Truly Madly Guilty

They’d both had bad dreams that first week after the barbeque. Their sheets got tangled, their pillows stank of sweat. Sam’s shouts would violently wrench her awake, as though someone had grabbed her by her shirtfront and yanked her upward to a sitting position, her heart hammering. Sam would be sitting up next to her, confused and gibbering, and her first instinctive reaction would always be pure rage, never sympathy.

Sam had begun grinding his teeth while he slept. An unbearable melody in perfect three-quarter time. Click-two-three, click-two-three. She would lie there, eyes open in the darkness, counting along for what seemed like hours at a time.

Apparently Clementine had started talking in her sleep. Once she’d woken up to find Sam leaning over her, shouting (he said he wasn’t shouting but he was), ‘Shut up, shut up, shut up!’

Whoever got the most frustrated would leave to sleep or read in the study. That’s when the sofa bed got made up and stayed made up. Eventually they’d have to talk about it. It couldn’t go on forever, could it?

Don’t think about it now. It would sort itself out. She had other more important things to worry about. For example, tomorrow she needed to call Erika and arrange to see her for a drink after work. Then she would tell her that of course she would donate her eggs. It would be her pleasure, her honour.

For some reason a memory came to her of the first and only time she’d seen inside Erika’s childhood home.

They’d been friends for about six months and Clementine was always (mostly at her mother’s insistence) inviting Erika over to play, but the invitation was never returned, and Clementine, with a child’s well-developed sense of fairness, was getting sick of it. It was fun going to other people’s places. You often got treats you weren’t allowed at your own place. So why was Erika being so strange and secretive and frankly, selfish?

Then one day Clementine’s mother was driving them both to some school picnic, and they’d stopped at Erika’s place to quickly pick up something she’d forgotten. A hat? Clementine couldn’t remember. What she did remember was jumping out of the car and running after her, to tell Erika Mum said to bring a warm top as well because it was getting chilly, and how she’d stopped in the hallway of the house, bewildered. The front door wouldn’t swing all the way open. Erika must have turned sideways to get through. The door was blocked by a ceiling-high tower of overflowing cardboard boxes.

‘Get out of here! What are you doing here?’ Erika had screamed, suddenly appearing in the hallway, her face a frightening grotesque mask of fury, and Clementine had leaped back, but she’d never forgotten that glimpse of Erika’s hallway.

It was like coming upon a slum in a suburban home. The stuff: skyscrapers of old newspapers, tangles of coathangers and winter coats and shoes, a frypan filled with bead necklaces, and piles of bulging, knotted plastic bags. It was like someone’s life had exploded.
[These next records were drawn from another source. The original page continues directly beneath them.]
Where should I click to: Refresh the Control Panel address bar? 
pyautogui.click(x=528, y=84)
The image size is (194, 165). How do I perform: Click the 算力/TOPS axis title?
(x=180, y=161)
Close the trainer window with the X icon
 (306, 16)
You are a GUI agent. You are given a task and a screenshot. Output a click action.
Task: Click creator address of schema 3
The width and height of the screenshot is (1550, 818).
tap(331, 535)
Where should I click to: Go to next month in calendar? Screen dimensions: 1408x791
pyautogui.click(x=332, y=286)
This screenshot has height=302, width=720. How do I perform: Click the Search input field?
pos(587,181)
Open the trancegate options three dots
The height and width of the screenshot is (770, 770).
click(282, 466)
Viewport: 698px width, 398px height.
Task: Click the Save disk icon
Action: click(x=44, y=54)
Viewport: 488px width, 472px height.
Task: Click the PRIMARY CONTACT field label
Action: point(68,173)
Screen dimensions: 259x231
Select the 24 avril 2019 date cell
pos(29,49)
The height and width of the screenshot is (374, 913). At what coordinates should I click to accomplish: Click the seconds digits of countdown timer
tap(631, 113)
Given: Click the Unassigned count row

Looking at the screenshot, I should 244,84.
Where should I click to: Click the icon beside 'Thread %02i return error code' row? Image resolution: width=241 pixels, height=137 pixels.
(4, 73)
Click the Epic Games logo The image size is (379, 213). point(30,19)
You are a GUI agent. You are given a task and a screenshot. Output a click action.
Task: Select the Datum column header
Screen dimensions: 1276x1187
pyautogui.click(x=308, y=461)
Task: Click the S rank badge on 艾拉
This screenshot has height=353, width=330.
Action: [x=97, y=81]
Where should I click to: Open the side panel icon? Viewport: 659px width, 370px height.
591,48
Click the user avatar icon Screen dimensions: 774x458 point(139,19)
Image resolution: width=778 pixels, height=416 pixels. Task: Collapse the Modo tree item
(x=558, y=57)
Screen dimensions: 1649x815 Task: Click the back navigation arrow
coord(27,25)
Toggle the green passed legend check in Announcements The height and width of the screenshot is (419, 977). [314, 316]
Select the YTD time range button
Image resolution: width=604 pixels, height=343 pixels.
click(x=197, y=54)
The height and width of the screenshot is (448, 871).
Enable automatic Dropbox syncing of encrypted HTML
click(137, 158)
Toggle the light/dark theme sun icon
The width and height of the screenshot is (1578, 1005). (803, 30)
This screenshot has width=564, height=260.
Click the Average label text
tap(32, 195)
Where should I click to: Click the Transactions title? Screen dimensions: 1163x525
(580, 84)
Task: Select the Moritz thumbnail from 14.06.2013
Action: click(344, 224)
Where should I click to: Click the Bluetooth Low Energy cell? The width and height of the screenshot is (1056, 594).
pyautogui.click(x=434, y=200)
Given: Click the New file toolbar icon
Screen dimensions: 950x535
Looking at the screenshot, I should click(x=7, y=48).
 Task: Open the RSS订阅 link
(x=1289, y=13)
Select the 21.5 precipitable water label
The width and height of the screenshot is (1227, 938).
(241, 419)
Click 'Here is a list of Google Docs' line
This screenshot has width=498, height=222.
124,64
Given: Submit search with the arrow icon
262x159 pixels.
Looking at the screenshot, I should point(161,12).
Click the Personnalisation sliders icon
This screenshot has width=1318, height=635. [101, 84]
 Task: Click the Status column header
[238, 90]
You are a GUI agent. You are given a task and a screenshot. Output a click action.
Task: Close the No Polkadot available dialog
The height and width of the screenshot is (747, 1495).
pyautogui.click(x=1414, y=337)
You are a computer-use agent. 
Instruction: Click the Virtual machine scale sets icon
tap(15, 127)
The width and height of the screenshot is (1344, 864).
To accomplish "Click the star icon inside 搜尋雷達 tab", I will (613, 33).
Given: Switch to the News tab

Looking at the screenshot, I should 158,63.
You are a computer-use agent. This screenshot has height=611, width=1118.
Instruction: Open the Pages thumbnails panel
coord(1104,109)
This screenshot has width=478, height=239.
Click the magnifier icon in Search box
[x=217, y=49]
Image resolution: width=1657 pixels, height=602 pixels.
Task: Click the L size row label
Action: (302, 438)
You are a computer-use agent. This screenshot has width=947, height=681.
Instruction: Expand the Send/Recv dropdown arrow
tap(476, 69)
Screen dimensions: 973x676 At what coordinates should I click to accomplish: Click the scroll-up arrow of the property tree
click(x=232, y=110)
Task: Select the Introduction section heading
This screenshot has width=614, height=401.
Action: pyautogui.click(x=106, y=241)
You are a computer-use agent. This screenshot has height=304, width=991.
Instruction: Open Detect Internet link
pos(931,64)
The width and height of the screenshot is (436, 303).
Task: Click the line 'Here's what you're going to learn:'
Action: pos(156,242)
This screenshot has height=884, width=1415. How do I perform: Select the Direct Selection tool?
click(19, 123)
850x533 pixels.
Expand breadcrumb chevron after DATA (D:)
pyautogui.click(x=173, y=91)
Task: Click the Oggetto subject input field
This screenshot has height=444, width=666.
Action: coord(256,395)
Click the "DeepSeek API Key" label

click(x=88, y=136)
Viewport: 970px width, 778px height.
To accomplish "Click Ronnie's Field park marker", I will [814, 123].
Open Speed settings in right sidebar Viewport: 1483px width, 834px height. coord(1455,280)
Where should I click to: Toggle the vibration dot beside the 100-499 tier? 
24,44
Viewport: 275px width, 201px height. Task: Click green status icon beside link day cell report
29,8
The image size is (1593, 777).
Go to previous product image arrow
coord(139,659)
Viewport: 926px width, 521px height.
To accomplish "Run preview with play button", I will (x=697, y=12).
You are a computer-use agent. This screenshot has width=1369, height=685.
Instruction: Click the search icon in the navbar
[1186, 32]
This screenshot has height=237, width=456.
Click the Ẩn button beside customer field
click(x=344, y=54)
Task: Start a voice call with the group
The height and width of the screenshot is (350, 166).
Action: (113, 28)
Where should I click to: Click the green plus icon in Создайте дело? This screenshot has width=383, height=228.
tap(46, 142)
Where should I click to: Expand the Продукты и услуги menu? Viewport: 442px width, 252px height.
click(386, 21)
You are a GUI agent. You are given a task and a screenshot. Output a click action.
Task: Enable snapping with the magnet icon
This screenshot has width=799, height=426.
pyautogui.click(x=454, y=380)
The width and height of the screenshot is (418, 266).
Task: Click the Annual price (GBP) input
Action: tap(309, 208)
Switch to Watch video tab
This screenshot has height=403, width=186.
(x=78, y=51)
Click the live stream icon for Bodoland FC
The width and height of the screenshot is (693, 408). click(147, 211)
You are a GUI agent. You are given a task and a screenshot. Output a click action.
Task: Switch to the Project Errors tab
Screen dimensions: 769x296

And the smell. The smell of rot and mould and decay.

Erika’s mother, Sylvia, was a nurse, supposedly a perfectly capable one. She held down a job at a nursing home for years before she retired. It seemed so extraordinary to Clementine that someone who lived like that could work in healthcare, where things like cleanliness and hygiene and order mattered so much. According to Erika, who was now able to freely discuss her mother’s hoarding, it wasn’t that unusual; in fact, it was quite common for hoarders to work in the healthcare industry. ‘They say it has something to do with them focusing on taking care of others so they don’t take care of themselves,’ Erika said. Then she added, ‘Or their children.’

For years, Erika’s mother’s problems had been something they all referred to obliquely and delicately, even when those shows started appearing on TV and they suddenly had a word for the horror: hoarding. Erika’s mum was a ‘hoarder’. It was a thing. A condition. But it wasn’t until Erika had started with her ‘lovely psychologist’ about a year ago that Erika herself had begun saying the word ‘hoarding’ out loud, and discussing the psychology behind it, in this strange, new, clipped way, as if it had never been a deep, dark secret at all.

How could Clementine begrudge sharing her home and her life with Erika after she’d seen her home? She couldn’t and yet she did.

It was the same now. She hadn’t become a good person. She still didn’t feel pleasure at the thought of helping her friend achieve her deepest desire. In truth she still felt the same overwhelming aversion as when they’d first asked her to donate her eggs, but the difference was that now she relished her aversion. She wanted the doctors to cut her open. She wanted them to remove a piece of herself and hand it over to Erika. Here you go. Let’s balance the scales.

She turned out her lamp and rolled over to the middle of the bed and tried to think about anything, anything at all, other than that day. That so-called ‘ordinary day’.